2012年5月、大阪市内の校正印刷会社「SANYO-CYP」での胆管がん患者が多発していることが報道を通して広く知られるところとなった。その約1年前に被害者知人から相談を受けて、熊谷信二産業医科大学准教授(当時)の疫学調査に協力したことから、いわゆる職業性胆管がん事件にその後かかわることになった。

普通は高齢男性に多い胆管がんを発症したのが若い男性ばかりだったのが事件の特徴であったが、それは患者自身にとっては発症後の人生をどう生きていけるのかという大問題であった。胆管がんの治療は難しく、手術するが再発を繰り返す一方、効く抗がん剤が効かなくなり、次第に選択肢がなくなっていく方が多い。被害者の会はSANYO-CYPと交渉の末、2014年10月22日に和解したのだが、患者は、その「胆管がん」をかかえながら生きていかなければならなかった。

そんななかSANYO-CYPの患者たちの主治医であった久保正二教授(大阪公立大学(当時、大阪市立大学)医学部附属病院肝胆膵外科)らが主導するオプジーボを使った「印刷事業などで使用する化学物質が原因で発生した職業関連性胆道がんを対象にした免疫療法の医師主導治験」が大阪公立大病院と国立がんセンター東病院の東西2箇所ではじまった。

久保教授らは、「職業関連性胆道がんは通常の胆道がんと比べて、遺伝子変異が多い、またPD-L1の発現が多くみられることが特徴」であることをつきとめ、「近年、遺伝子変異が多い症例や、PD-L1の発現が多くみられる症例において、海外の臨床試験で免疫チェックポイント阻害剤のより高い有効性が示されている」という情報や抗がん剤治療に行き詰まった患者にオプジーボを試験的に投与したところ著効を示した経験をもとに、オプジーボを製造する小野薬品工業の協力をとりつけて、治験を開始したのだった。

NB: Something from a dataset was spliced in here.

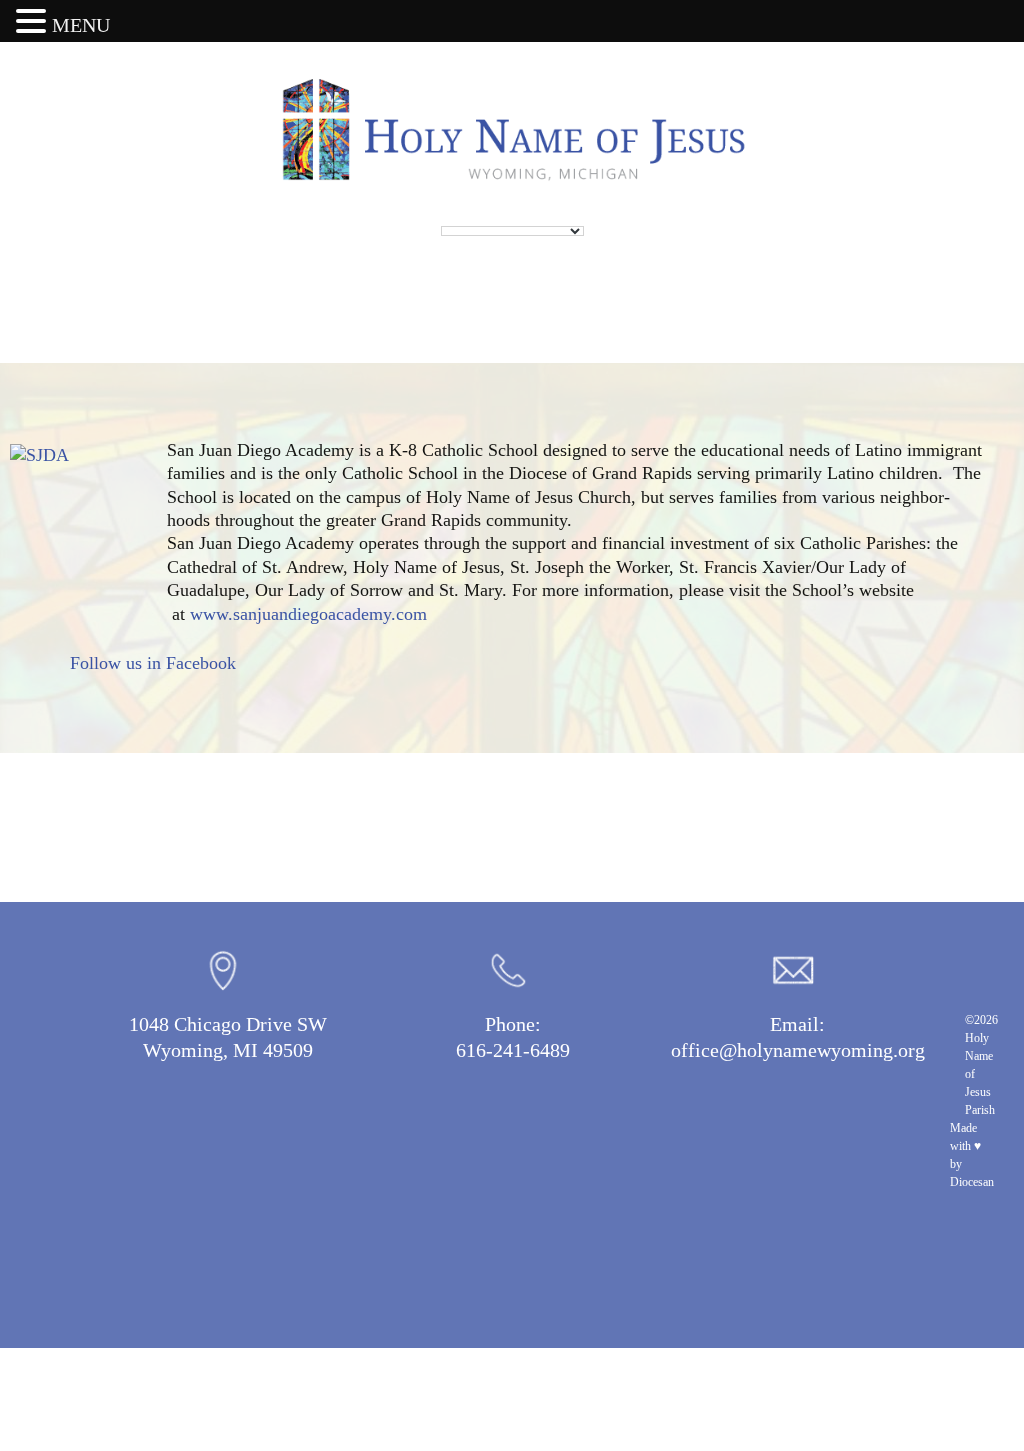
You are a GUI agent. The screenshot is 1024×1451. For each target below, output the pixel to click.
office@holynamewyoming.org (798, 1050)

職業性胆管がん患者のいのちを救うため(治療のため)の医師主導治験である。当時、久保正二教授から治験開始の連絡を受けて、筆者らはウエブサイト上に治験情報を掲載した。

現在、オプジーボ治験は中止されたが、切除不能な胆道がんに対してイミフィンジ(一般名:デュルバルマブ、アストラゼネカ社)の投与が2022年12月23日付で承認されており、オプジーボにかわりタイプが違う免疫チェックポイント阻害薬イミフィンジを使った治療が可能となっているということだ。

オプジーボが職業性胆管がん患者によく効くんだということ、患者を助けたいという久保教授らの熱意によって医師主導治験がはじまるということを知った2019年6月頃は、胸膜中皮腫のセカンドラインとしてオプジーボ単独療法が承認されて10か月たったころだった。

2019年6月19日にキャラバン隊の栗田英治氏が亡くなったことも重なり、治療開発、いのちの救済にかかわる活動の大切さ、リアリティを強烈に意識することになった。

希少がん患者にとって、臨床試験の実施自体が治療の選択肢を増やすということを意味する。さらに、肺がんの治療状況に追いつくためには、画期的な治療薬実現のベースとなる中皮腫という病気そのものの基礎研究、遺伝子解析研究が欠かせない。

アスベスト被害にかかわる方々には、ぜひ治療開発について関心をもっていただき、公的資金投入のための石綿健康被害救済法改正実現、中皮腫治療推進基金の盛り上げに絶大なるご協力をお願いしたい。